▶ SOURCE MATERIAL:
──────────
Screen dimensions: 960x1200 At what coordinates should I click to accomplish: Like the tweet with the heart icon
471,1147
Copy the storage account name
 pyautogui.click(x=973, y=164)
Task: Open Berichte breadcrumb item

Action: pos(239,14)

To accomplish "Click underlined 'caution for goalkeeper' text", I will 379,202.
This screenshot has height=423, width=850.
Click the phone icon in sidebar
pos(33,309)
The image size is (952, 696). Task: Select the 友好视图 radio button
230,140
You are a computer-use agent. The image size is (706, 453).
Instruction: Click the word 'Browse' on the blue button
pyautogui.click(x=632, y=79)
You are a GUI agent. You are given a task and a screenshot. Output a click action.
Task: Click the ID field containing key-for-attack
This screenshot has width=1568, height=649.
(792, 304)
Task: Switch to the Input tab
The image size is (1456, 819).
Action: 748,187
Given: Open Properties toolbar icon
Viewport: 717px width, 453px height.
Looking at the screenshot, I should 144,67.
──────────
▶ EXERCISE: Output all of the data above without any alteration.

▶ REPLY:
Screen dimensions: 960x1200 At what coordinates should I click to accomplish: Like the tweet with the heart icon
471,1147
Copy the storage account name
 pyautogui.click(x=973, y=164)
Task: Open Berichte breadcrumb item

Action: pos(239,14)

To accomplish "Click underlined 'caution for goalkeeper' text", I will 379,202.
This screenshot has height=423, width=850.
Click the phone icon in sidebar
pos(33,309)
The image size is (952, 696). Task: Select the 友好视图 radio button
230,140
You are a computer-use agent. The image size is (706, 453).
Instruction: Click the word 'Browse' on the blue button
pyautogui.click(x=632, y=79)
You are a GUI agent. You are given a task and a screenshot. Output a click action.
Task: Click the ID field containing key-for-attack
This screenshot has width=1568, height=649.
(792, 304)
Task: Switch to the Input tab
The image size is (1456, 819).
Action: 748,187
Given: Open Properties toolbar icon
Viewport: 717px width, 453px height.
Looking at the screenshot, I should 144,67.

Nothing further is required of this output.